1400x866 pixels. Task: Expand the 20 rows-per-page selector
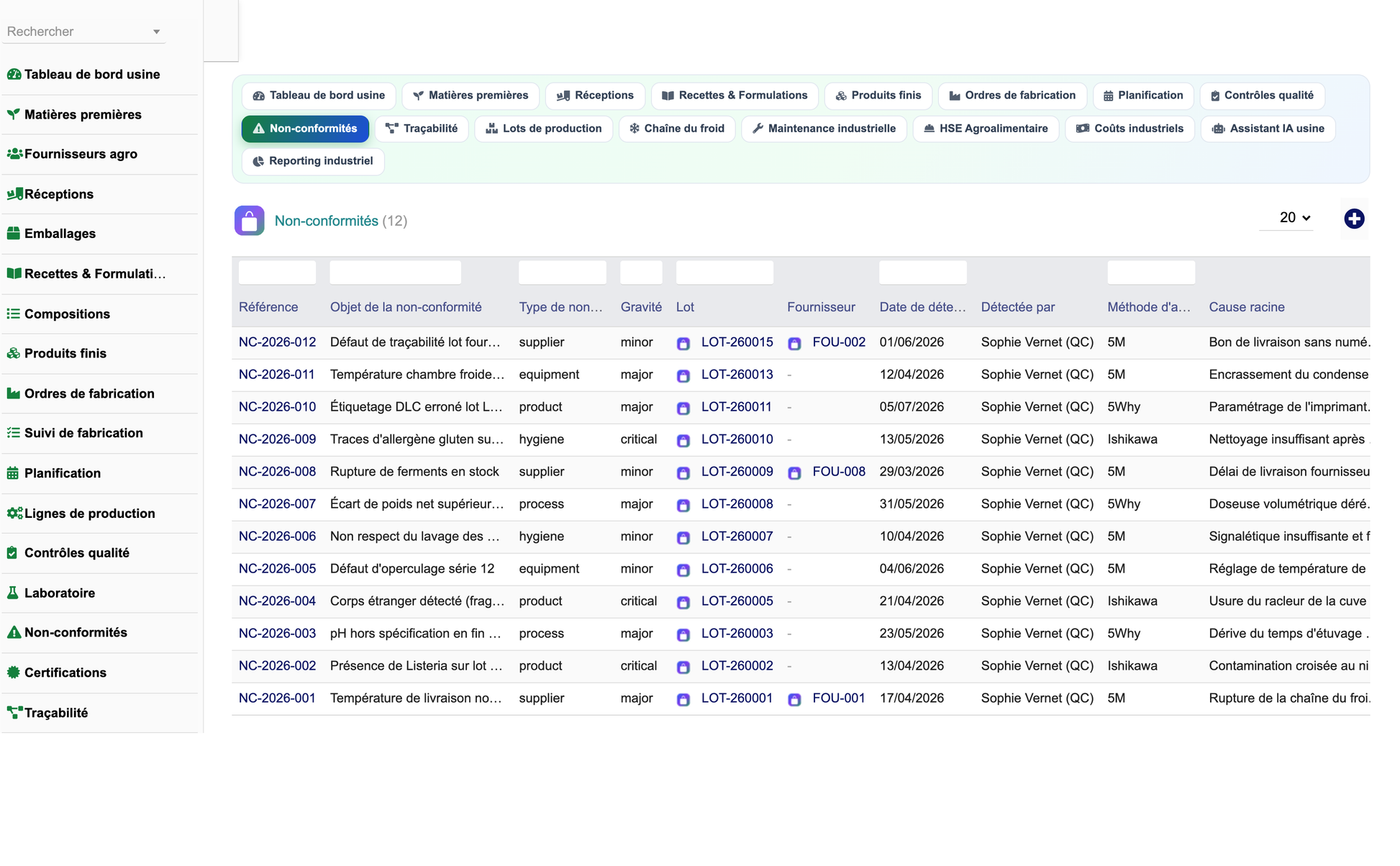(x=1294, y=217)
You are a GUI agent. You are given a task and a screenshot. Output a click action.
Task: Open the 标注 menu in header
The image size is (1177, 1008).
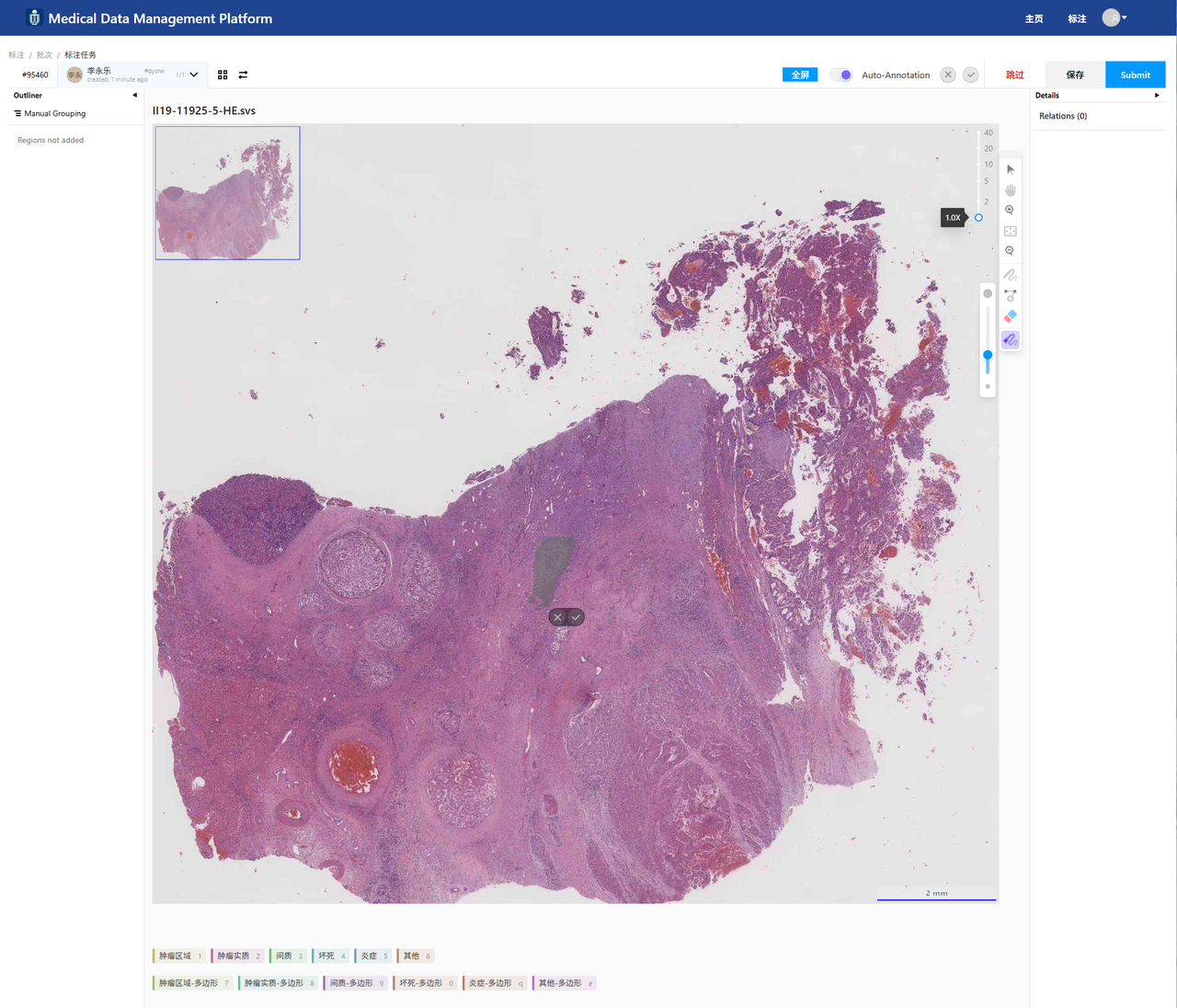click(1077, 18)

☆ ☆ ☆ ☆ ☆

# TASK DESCRIPTION:
The whole listing must be restated word for word. Leave out any pictures.

# RESULT OF THIS EXERCISE:
1400x866 pixels. Task: Expand the 20 rows-per-page selector
(x=1294, y=217)
You are a GUI agent. You are given a task and a screenshot. Output a click action.
Task: Open the 标注 menu in header
The image size is (1177, 1008).
click(1077, 18)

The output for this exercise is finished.